How many roots does the following equation have? $3x^5+15x-8=0$ In the solution part of my book stands that there is only one solution. I guess that I can prove that with the Rolle's theorem.
 A: By Descartes' rule of signs, we see that your polynomial $3x^5+15x-8$ has one sign change in its coefficients, so it has exactly one positive real root. By the same rule, when we replace $x$ with $-x$ we get a polynomial with no sign changes in its coefficients, so the original polynomial has no negative roots.
Clearly zero is not a root, so we end up with exactly one real root to the polynomial, and exactly one solution to your equation.
This answer does not use Rolle's theorem, but is instead easier.
A: It has one positive and no negative root because of Descartes Law of Sign.

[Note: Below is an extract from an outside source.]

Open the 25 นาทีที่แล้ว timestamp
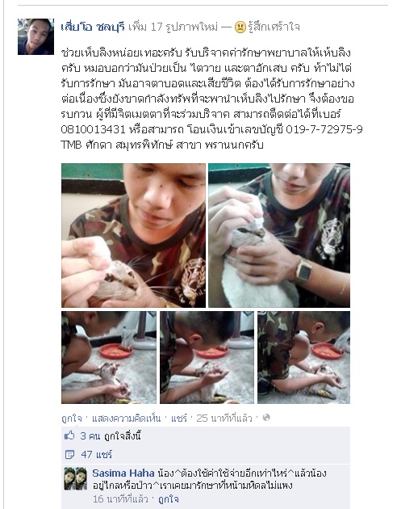Screen dimensions: 397x509 [x=224, y=419]
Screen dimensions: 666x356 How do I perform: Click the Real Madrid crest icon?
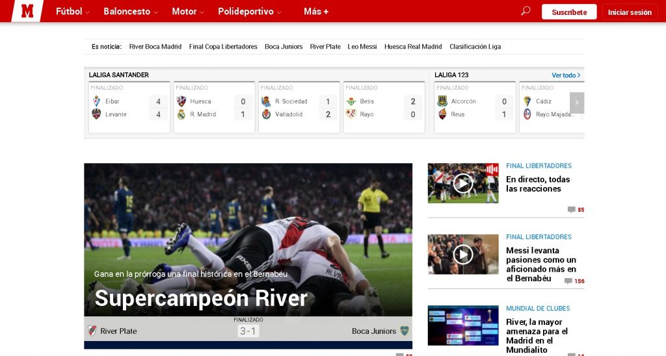(x=181, y=114)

Descartes Law of Sign says count the number of sign changes from positive to negative or negative to positive and that is the number of Real roots. Also if you get a number greater than 2. Then you may have that number or that number minus two. For example if their were 5 sign changes, it could be 5,3, or 1 (just subtracted 2). Hope it helps!

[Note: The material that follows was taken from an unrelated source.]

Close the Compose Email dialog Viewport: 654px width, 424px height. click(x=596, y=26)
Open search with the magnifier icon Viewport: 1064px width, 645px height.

A: Certainly you can do it. Assume there exists $a<b$ such that $f(a)=f(b)=0,$ where $f(x)=3x^5+15x-8.$ Then, because of Rolle's theorem, there exists $c\in (a,b)$ such that $f'(c)=0.$ But $f'(c)=15c^4+15>0,\forall c\in \mathbb{R}.$ This means that it can't have two solutions. On the other hand, $f(0)=-8, f(1)=10$ and continuity of $f$ imply that it has at least one solution.